- _Exercise aim_
Starting at the line containing "Pick the socket" and ending at the line containing "coord(21,12)", reproduce every line of the records, requests included, with each coordinate in the answers multiplied by 0.85 and rounded to a whole number, halves rounded up.

- _Material provided_
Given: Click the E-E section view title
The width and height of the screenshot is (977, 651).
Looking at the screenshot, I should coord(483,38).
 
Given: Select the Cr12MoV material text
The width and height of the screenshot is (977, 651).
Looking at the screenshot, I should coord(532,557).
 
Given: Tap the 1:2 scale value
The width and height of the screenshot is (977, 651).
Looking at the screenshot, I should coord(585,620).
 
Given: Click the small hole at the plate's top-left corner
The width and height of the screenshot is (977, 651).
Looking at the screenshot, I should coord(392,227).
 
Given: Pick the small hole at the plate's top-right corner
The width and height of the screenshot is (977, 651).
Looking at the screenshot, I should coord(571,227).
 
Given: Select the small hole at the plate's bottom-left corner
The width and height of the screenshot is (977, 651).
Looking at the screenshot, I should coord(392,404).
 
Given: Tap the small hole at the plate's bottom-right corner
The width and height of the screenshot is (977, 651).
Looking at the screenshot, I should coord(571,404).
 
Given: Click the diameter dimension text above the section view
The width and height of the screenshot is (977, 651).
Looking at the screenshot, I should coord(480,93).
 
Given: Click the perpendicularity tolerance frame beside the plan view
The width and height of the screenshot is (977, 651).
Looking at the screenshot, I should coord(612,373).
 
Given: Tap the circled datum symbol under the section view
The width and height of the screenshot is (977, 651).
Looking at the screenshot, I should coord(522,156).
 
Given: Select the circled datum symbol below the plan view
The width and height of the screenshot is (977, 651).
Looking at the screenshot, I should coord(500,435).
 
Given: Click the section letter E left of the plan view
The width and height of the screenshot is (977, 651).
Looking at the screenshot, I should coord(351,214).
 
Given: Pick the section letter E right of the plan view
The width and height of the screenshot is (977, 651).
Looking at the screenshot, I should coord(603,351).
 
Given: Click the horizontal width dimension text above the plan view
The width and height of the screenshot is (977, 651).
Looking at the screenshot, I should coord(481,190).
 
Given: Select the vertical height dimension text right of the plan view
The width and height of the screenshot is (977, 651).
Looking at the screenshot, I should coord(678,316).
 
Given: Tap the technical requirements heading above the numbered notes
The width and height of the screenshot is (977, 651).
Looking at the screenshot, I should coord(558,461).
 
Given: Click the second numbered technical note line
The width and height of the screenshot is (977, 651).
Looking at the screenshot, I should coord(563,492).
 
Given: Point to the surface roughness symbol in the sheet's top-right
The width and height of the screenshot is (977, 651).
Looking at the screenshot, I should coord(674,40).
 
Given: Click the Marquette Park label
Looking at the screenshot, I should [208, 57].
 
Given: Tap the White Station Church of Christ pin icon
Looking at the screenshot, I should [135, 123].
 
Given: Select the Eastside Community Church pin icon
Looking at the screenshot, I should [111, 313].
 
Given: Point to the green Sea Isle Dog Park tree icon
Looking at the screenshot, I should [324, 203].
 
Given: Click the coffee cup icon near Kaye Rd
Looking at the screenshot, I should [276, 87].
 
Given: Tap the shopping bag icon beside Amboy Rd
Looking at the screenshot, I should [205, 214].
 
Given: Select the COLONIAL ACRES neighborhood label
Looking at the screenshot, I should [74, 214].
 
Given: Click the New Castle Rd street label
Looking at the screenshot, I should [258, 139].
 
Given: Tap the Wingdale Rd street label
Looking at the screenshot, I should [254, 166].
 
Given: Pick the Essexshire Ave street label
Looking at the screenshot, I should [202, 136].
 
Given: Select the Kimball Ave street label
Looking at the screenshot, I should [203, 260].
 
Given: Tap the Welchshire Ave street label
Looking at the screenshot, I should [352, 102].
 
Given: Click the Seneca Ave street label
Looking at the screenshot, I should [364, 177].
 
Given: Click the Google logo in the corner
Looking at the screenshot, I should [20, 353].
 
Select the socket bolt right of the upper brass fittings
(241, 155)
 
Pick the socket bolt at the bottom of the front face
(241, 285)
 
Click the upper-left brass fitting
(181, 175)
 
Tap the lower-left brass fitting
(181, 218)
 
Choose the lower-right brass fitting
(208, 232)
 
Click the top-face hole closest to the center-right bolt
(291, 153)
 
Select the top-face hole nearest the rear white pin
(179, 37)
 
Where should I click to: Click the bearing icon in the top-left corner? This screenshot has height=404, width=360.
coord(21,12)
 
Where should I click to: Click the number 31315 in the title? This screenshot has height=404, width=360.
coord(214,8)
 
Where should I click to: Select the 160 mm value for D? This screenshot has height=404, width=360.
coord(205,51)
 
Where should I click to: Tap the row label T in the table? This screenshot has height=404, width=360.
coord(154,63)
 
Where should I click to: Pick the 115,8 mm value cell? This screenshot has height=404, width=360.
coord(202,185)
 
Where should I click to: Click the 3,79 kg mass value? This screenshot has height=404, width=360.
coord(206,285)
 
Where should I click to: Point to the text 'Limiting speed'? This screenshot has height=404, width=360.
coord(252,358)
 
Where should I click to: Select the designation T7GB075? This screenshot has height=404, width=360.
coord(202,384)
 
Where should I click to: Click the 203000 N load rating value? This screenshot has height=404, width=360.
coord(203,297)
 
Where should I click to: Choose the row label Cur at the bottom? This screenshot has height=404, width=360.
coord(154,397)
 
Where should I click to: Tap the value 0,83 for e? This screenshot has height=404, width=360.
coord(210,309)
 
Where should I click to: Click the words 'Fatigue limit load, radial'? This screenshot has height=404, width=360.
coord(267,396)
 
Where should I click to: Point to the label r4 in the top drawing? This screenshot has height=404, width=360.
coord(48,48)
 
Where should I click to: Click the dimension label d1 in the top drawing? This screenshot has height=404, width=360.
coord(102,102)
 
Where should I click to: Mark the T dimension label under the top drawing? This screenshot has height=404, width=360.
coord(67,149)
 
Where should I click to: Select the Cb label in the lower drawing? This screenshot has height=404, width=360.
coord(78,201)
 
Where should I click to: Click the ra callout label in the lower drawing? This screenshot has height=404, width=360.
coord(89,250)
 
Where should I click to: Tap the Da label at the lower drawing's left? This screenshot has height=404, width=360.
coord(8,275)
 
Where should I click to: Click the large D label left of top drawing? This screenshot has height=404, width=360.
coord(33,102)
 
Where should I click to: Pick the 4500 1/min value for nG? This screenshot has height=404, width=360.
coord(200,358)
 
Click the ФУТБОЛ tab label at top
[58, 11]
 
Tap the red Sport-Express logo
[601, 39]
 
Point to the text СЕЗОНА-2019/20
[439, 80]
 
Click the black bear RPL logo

- _Completed task_
Pick the socket bolt at the bottom of the front face
(205, 242)
 
Click the upper-left brass fitting
(154, 149)
 
Tap the lower-left brass fitting
(154, 185)
 
Choose the lower-right brass fitting
(177, 197)
 
Click the top-face hole closest to the center-right bolt
(247, 130)
 
Select the top-face hole nearest the rear white pin
(152, 31)
 
Where should I click to: Click the bearing icon in the top-left corner? This screenshot has height=404, width=360.
coord(18,10)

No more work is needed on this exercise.